Short task —
Copy these lines verbatim, starting at the line that contains "Given: Click the USD 100 surcharge value" and ending at the line that contains "Looking at the screenshot, I should tap(610, 419).".

Materials provided —
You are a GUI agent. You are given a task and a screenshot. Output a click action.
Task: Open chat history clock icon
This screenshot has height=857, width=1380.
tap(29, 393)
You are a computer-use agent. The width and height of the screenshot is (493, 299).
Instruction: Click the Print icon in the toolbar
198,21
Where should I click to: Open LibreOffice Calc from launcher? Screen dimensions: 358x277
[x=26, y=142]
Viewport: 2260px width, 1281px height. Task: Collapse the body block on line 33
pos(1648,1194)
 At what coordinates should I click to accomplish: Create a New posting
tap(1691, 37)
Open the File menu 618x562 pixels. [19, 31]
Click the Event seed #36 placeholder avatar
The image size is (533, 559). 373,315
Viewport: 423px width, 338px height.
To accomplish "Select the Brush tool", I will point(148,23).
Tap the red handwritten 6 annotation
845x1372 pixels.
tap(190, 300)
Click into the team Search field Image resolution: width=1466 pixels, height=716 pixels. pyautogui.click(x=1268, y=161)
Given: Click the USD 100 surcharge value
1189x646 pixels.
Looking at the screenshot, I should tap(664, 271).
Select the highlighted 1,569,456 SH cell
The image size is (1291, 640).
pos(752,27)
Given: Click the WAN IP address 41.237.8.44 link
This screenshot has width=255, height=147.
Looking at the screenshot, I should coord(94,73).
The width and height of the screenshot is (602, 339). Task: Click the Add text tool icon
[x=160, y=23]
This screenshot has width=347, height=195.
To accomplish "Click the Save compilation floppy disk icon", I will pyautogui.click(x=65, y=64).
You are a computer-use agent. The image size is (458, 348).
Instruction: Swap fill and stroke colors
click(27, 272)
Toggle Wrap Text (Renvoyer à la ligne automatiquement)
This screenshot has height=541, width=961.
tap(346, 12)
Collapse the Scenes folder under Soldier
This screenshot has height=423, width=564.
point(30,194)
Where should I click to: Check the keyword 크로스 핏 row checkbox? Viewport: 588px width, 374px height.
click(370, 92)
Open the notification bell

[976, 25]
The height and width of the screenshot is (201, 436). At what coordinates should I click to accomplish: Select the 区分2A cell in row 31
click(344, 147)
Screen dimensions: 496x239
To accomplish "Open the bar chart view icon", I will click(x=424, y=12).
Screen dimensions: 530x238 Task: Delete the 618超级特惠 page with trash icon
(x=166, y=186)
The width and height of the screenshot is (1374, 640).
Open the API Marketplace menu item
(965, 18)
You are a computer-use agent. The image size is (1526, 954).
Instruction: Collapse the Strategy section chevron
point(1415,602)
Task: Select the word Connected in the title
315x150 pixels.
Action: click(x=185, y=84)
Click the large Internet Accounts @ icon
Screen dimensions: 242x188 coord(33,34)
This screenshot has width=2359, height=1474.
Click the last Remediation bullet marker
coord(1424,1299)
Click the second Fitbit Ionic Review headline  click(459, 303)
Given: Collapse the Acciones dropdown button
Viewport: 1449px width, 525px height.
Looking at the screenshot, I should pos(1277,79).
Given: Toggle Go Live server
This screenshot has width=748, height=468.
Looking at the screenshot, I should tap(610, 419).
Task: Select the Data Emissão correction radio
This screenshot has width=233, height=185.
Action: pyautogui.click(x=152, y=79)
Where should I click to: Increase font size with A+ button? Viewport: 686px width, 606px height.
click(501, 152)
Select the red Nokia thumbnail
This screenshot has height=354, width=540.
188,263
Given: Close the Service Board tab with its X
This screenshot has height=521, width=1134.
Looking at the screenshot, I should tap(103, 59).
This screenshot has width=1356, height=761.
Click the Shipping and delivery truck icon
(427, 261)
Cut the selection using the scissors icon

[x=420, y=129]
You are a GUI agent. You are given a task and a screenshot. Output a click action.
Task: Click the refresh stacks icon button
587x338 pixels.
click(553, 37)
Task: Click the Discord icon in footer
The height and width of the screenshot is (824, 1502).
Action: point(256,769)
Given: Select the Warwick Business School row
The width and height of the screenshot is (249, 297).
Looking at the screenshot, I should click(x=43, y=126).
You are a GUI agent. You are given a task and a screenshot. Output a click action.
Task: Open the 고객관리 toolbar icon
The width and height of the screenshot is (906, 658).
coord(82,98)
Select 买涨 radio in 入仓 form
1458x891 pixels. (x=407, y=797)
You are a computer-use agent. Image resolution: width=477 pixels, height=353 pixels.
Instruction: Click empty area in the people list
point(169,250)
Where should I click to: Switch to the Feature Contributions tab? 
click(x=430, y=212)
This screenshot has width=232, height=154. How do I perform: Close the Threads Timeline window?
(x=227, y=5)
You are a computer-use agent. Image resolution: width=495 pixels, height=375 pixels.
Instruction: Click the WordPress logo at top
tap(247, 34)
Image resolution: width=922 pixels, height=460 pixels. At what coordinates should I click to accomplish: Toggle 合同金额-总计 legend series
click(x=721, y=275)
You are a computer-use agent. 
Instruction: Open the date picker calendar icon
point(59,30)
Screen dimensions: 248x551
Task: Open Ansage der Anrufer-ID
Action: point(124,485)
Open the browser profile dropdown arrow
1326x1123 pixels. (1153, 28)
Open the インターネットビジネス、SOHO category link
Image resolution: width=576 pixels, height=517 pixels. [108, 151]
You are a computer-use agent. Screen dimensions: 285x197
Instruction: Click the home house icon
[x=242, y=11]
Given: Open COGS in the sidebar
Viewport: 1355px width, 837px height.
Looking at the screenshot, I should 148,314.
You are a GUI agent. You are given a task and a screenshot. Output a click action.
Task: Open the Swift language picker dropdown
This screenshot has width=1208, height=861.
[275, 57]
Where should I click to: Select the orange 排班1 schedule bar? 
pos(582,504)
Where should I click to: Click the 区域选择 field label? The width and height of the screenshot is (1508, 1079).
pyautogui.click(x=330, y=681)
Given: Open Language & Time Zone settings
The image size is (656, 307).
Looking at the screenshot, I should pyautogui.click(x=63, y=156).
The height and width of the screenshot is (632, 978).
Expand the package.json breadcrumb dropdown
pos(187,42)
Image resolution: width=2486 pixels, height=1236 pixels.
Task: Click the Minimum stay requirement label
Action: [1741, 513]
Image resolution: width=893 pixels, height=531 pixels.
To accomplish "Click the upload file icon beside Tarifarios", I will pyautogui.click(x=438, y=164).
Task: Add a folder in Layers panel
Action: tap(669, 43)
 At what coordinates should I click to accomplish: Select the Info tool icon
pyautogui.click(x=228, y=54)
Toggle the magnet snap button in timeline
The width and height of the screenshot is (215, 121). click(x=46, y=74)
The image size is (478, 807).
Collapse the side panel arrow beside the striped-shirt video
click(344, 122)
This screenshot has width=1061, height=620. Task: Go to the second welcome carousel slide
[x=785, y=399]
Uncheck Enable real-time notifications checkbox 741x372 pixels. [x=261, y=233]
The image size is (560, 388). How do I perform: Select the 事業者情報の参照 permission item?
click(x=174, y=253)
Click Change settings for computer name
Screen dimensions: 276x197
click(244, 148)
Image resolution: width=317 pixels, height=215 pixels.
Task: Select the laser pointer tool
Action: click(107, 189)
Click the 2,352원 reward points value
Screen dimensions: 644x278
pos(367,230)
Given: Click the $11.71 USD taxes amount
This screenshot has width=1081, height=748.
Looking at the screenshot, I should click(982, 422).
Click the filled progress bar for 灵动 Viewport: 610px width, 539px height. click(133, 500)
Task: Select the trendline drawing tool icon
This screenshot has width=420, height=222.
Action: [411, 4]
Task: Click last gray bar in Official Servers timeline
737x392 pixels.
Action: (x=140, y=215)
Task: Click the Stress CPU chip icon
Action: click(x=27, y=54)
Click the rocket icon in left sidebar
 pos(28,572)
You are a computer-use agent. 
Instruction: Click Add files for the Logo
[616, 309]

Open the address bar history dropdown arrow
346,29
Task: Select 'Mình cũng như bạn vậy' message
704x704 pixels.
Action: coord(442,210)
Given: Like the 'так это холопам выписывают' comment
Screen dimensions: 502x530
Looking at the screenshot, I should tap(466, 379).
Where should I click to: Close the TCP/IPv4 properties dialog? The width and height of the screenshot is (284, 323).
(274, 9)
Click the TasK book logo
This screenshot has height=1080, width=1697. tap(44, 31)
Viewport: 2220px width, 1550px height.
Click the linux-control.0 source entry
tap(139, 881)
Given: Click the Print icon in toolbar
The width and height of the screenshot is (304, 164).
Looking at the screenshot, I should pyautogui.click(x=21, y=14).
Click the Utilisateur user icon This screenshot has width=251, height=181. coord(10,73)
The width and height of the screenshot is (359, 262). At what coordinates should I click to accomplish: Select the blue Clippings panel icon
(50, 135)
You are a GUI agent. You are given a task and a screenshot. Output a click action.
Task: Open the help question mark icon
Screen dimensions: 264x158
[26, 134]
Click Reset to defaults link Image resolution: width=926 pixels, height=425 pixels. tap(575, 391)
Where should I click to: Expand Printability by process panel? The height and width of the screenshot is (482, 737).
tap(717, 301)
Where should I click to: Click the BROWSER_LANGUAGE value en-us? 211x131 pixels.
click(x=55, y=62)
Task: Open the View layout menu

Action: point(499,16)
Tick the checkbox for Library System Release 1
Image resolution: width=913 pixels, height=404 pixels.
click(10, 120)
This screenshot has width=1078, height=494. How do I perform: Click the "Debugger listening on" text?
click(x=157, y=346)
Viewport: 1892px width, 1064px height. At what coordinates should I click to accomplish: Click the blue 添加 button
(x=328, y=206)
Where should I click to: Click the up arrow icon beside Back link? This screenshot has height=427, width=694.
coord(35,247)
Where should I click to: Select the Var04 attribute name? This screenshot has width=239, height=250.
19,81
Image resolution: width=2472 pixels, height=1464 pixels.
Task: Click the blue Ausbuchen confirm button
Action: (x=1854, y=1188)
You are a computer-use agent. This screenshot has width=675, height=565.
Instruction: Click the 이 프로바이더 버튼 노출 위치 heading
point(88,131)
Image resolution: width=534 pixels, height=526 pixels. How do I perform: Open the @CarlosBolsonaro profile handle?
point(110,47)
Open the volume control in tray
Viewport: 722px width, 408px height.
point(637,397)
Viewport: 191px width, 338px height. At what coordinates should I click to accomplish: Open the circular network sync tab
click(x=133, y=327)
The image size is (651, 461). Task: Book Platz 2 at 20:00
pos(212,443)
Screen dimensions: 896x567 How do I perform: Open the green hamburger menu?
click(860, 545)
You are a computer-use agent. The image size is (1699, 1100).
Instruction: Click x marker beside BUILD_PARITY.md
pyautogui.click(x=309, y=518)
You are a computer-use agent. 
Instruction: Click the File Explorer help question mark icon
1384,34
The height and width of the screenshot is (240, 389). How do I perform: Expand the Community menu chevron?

Final result —
Given: Click the USD 100 surcharge value
1189x646 pixels.
Looking at the screenshot, I should tap(664, 271).
Select the highlighted 1,569,456 SH cell
The image size is (1291, 640).
pos(752,27)
Given: Click the WAN IP address 41.237.8.44 link
This screenshot has width=255, height=147.
Looking at the screenshot, I should coord(94,73).
The width and height of the screenshot is (602, 339). Task: Click the Add text tool icon
[x=160, y=23]
This screenshot has width=347, height=195.
To accomplish "Click the Save compilation floppy disk icon", I will pyautogui.click(x=65, y=64).
You are a computer-use agent. The image size is (458, 348).
Instruction: Swap fill and stroke colors
click(27, 272)
Toggle Wrap Text (Renvoyer à la ligne automatiquement)
This screenshot has height=541, width=961.
tap(346, 12)
Collapse the Scenes folder under Soldier
This screenshot has height=423, width=564.
point(30,194)
Where should I click to: Check the keyword 크로스 핏 row checkbox? Viewport: 588px width, 374px height.
click(370, 92)
Open the notification bell

[976, 25]
The height and width of the screenshot is (201, 436). At what coordinates should I click to accomplish: Select the 区分2A cell in row 31
click(344, 147)
Screen dimensions: 496x239
To accomplish "Open the bar chart view icon", I will click(x=424, y=12).
Screen dimensions: 530x238 Task: Delete the 618超级特惠 page with trash icon
(x=166, y=186)
The width and height of the screenshot is (1374, 640).
Open the API Marketplace menu item
(965, 18)
You are a computer-use agent. The image size is (1526, 954).
Instruction: Collapse the Strategy section chevron
point(1415,602)
Task: Select the word Connected in the title
315x150 pixels.
Action: click(x=185, y=84)
Click the large Internet Accounts @ icon
Screen dimensions: 242x188 coord(33,34)
This screenshot has width=2359, height=1474.
Click the last Remediation bullet marker
coord(1424,1299)
Click the second Fitbit Ionic Review headline  click(459, 303)
Given: Collapse the Acciones dropdown button
Viewport: 1449px width, 525px height.
Looking at the screenshot, I should pos(1277,79).
Given: Toggle Go Live server
This screenshot has width=748, height=468.
Looking at the screenshot, I should tap(610, 419).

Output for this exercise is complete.